Les mesures annoncées le 29 janvier par Nicolas Sarkozy ont été précisées hier lors d'un point presse par le Premier ministre, François Fillon. Mais leur calendrier législatif, à 3 mois de l'élection présidentielle, doit encore être calé : le président de la République a réuni le 31 janvier au matin les parlementaires de la majorité pour discuter des textes à adopter avant la fin de la session parlementaire, sans doute début mars, à moins que celle-ci ne soit prolongée in extremis, contrairement aux usages parlementaires.
Compétitivité : laisser syndicats et patronat négocier
Comme l'a annoncé le dimanche 29 janvier au soir le Président de la République (lire notre article), le Premier ministre a écrit dès le lendemain aux partenaires sociaux pour leur demander de négocier dans les deux mois sur les accords compétitivité un accord interprofessionnel (lire ce courrier en pièce jointe). Dans ce courrier, François Fillon estime que "les mécanismes temporaires et négociés d'ajustement en matière de durée du travail et de rémunération" ont permis aux entreprises allemandes "de surmonter la phase aigüe du choc économique en préservant l'emploi" et d'aborder "la reprise en ayant conservé les compétences en leur sein". Le Premier ministre demande donc aux partenaires sociaux de trouver "un cadre juridique approprié pour des accords dits de compétitivité-emploi". "Cette négociation, complète le Premier ministre, devra notamment porter sur les modalités de négociation, les conditions de validité et la durée de tels accords dont l'objet sera, sans préjudice d'autres mesures qualitatives concernant l'emploi, l'organisation collective du travail adaptée aux variations d'activité et la mobilisation de mécanismes d'ajustements temporaires (durée de travail, organisation du travail, niveau et forme de rémunération)". A défaut d'accord, le gouvernement déposera un projet de loi. Mais le Premier ministre a aussi indiqué qu'étant donné le calendrier parlementaire déjà chargé, le texte ne serait sans doute pas soumis au Parlement avant les prochaines élections.

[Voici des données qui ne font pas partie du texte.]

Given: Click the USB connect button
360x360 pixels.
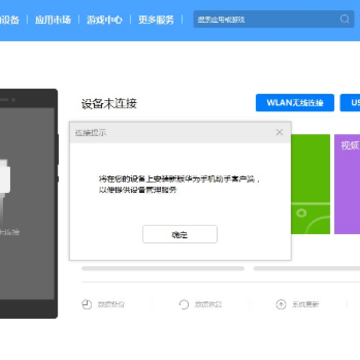Looking at the screenshot, I should [350, 103].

TVA sociale : la réforme présentée le 8 février en conseil des ministres
François Fillon a également confirmé les propos du président de la République : le 1er octobre prochain, le taux "normal" de la TVA va augmenter de 1,6 point et le taux de la CSG sur les revenus financiers de 2 points afin de compenser une baisse des cotisations patronales familiales. "Pour les salaires inférieurs à 2,1 SMIC (soit 2300 ¤ nets), les entreprises ne paieront plus de cotisations d'allocations familiales", a dit hier le Premier ministre. Entre 2,1 et 2,4 SMIC, le taux de cotisations famille patronal sera progressif, le taux au-delà de 2,4 SMIC restant inchangé (5,4%) Ces mesures seront présentées le 8 février lors d'un collectif budgétaire.
Apprentissage : des sanctions doublées d'ici 2015
Concernant l'obligation faite aux entreprises de plus de 250 salariés d'employer 5% de jeunes en alternance (contre 4% actuellement), cette disposition figurera aussi dans le collectif budgétaire présenté le 8 février en conseil des ministres. Le gouvernement va durcir principalement la pénalité des entreprises qui ont moins de 1% d'alternants dans leurs effectifs, c'est-à-dire celles qui sont déjà très en deçà de leur obligation légale. Cet alourdissement serait progressif jusqu'en 2015, la sanction passant de :0,2% à 0,4% de la masse salariale pour les entreprises de 250 à 2000 salariés;de 0,3% à 0,6% pour les entreprises de 2000 salariés et plus.